**Input records:**
________________

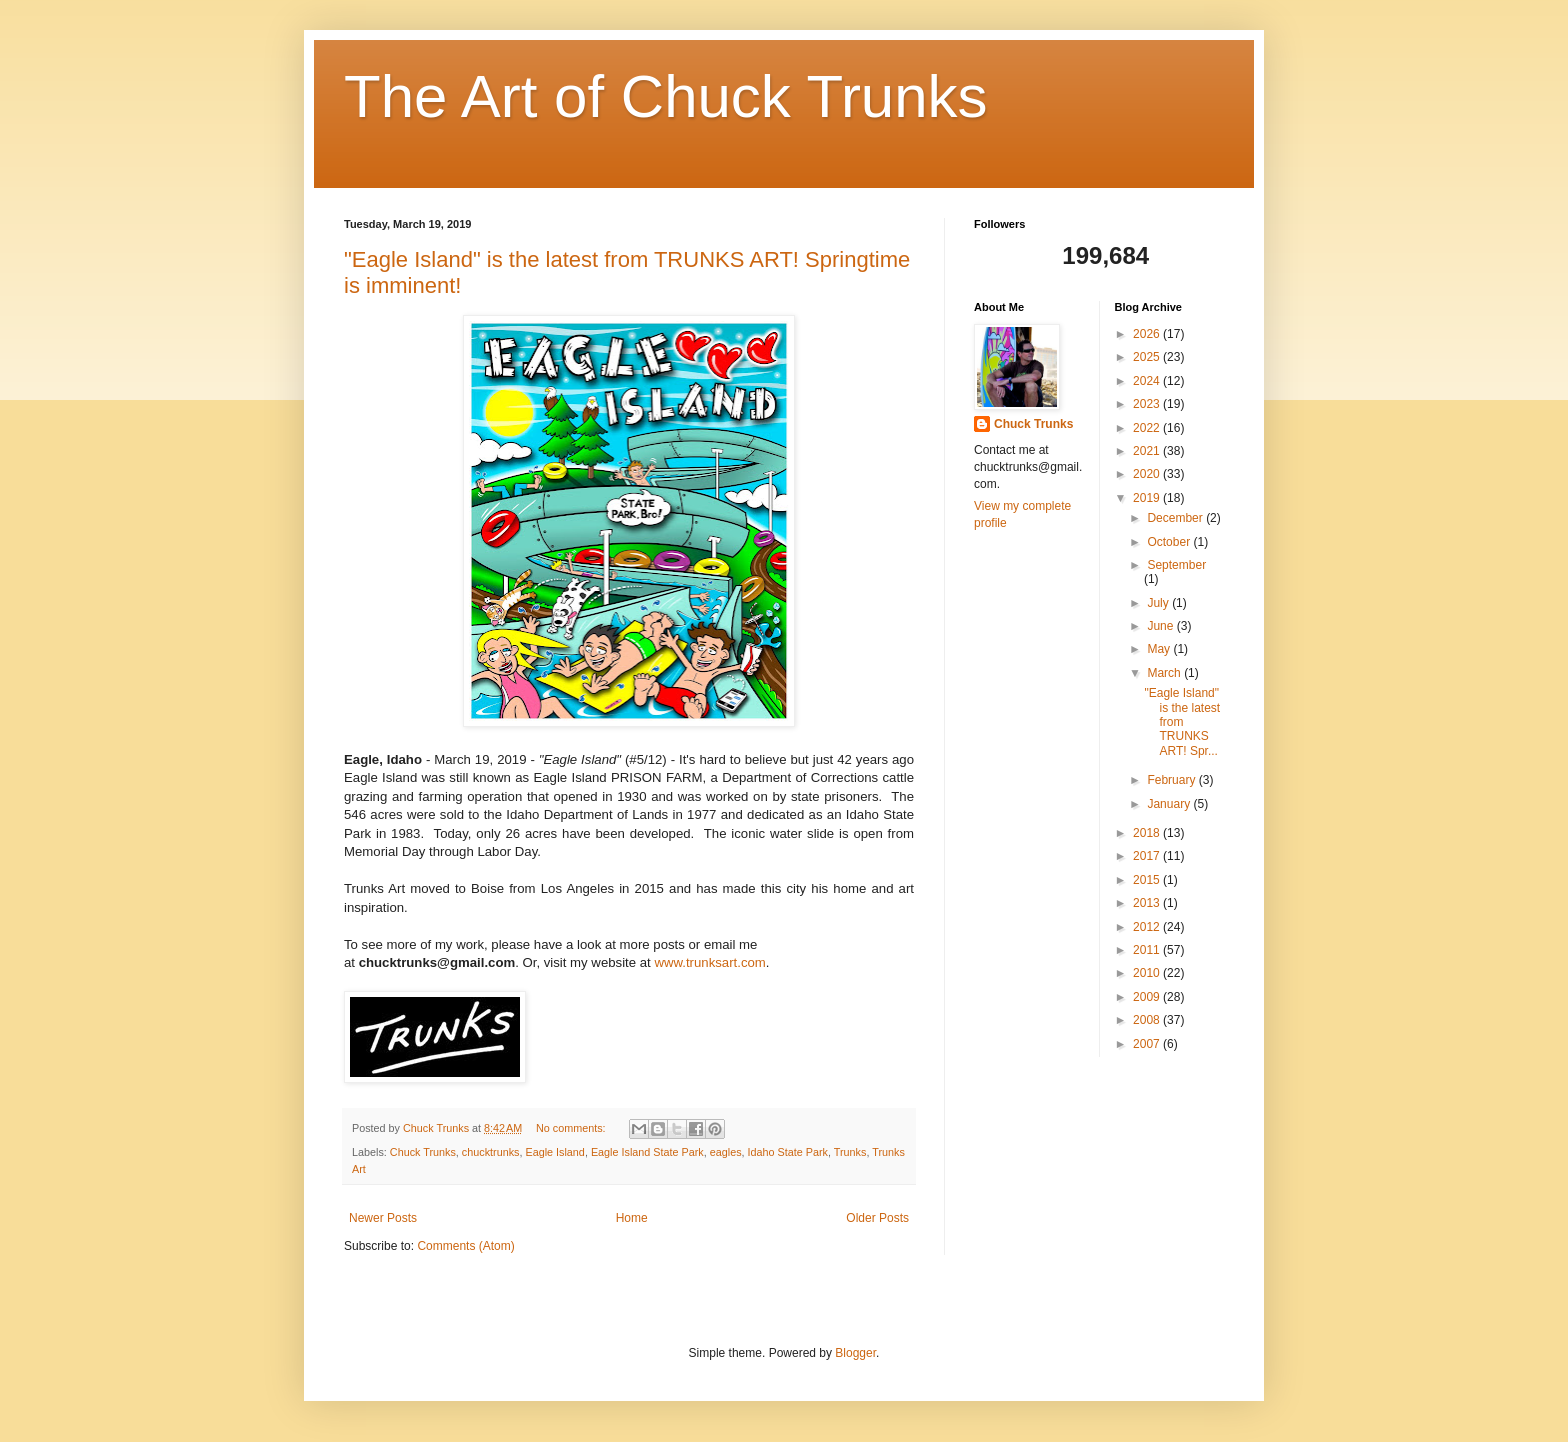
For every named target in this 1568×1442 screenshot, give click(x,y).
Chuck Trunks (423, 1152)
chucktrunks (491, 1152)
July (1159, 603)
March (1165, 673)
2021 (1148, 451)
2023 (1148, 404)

________________

**Problem:** Rewrite the data with "screenshot" swapped for "capture" and everything else unchanged. Leave the pictures out.

**Task output:**
For every named target in this 1568×1442 capture, give click(x,y).
Chuck Trunks (423, 1152)
chucktrunks (491, 1152)
July (1159, 603)
March (1165, 673)
2021 (1148, 451)
2023 (1148, 404)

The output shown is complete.